Le retrait de l’UNESCO, en marge de l’économie produite ainsi sur le non-paiement des contributions, témoigne de ce non-respect. De plus, la question des réfugiés et celle des migrations internationales donnent à sentir un repli dangereux et imbécile derrière des frontières physiques et mentales où fleurissent les peurs et les démons. Une réforme dans la conduite des affaires du monde semble désormais inévitable. Ce changement imminent a déjà eu de nombreuses conséquences, positives et négatives. Des « hyper-conflits » ont été générés par le terrorisme et la réponse qui lui est apportée ou par la pression américaine persistante contre l’existence d’un système véritablement multilatéral. On peut également invoquer d’autres facteurs comme la montée en puissance des économies chinoise, indienne, brésilienne, ou encore l’émergence de nouvelles alliances politiques en Amérique Latine. Qu’en est-il de l’émergence des sociétés civiles, des nouvelles formes de représentation citoyenne à côté des gouvernements ? Certes, les formes les plus visibles et les plus organisées de la société civile investissent, ponctuellement, l’espace public mais sans être, apparemment, en mesure de rendre visible une alternative, durablement, mobilisatrice. Encore faudrait-il qu’une sphère véritablement publique – c’est à-dire non confisquée par des intérêts particuliers, qu’ils soient mercantiles ou étatiques- existe.
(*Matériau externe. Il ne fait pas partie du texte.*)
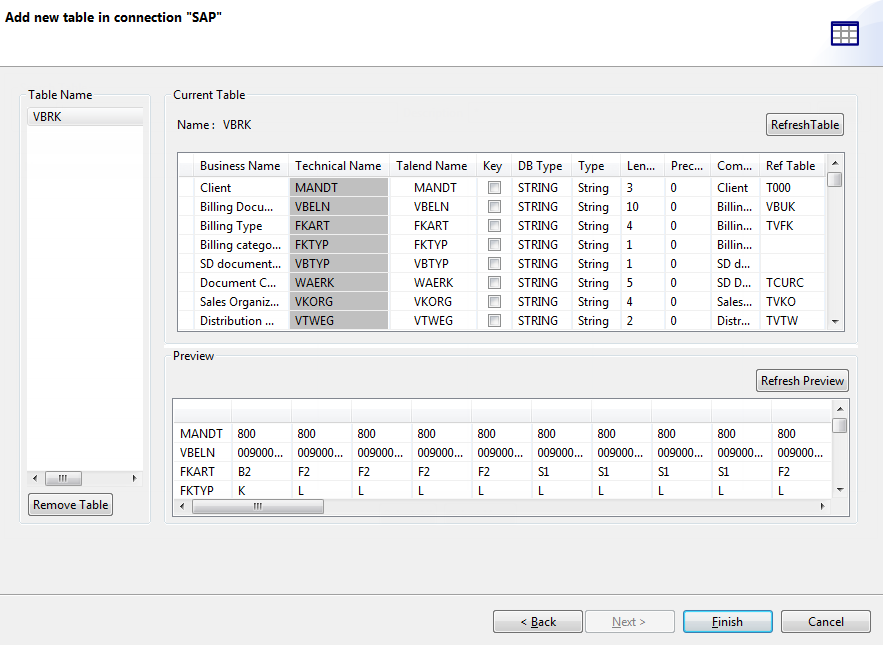Click the table grid icon in top-right corner
Viewport: 883px width, 645px height.
845,33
Mais tout se passe comme si la dite société civile avait perdu ses ailes en côtoyant les pouvoirs établis et s’était noyée dans les méandres de ses divergences. Au moment donc où l’Humanité semble marcher sur la tête et conduire la Planète à sa propre perte, j’aimerais vous convaincre que loin de désespérer, il est important de se donner les uns les autres de l’ÉLAN. Pour ce faire, j’ai conçu une démarche peut-être nouvelle dans le sens où elle peut permettre à chaque personne, à chaque citoyen(ne) du monde, de se sentir écouté(e), respecté(e) et co-responsable de l’avenir. Cette démarche je l’ai appelée OPEN CHANGE ou LES OLYMPIADES DU CHANGEMENT. Et elle est adossée aux Jeux Olympiques de Paris en 2022.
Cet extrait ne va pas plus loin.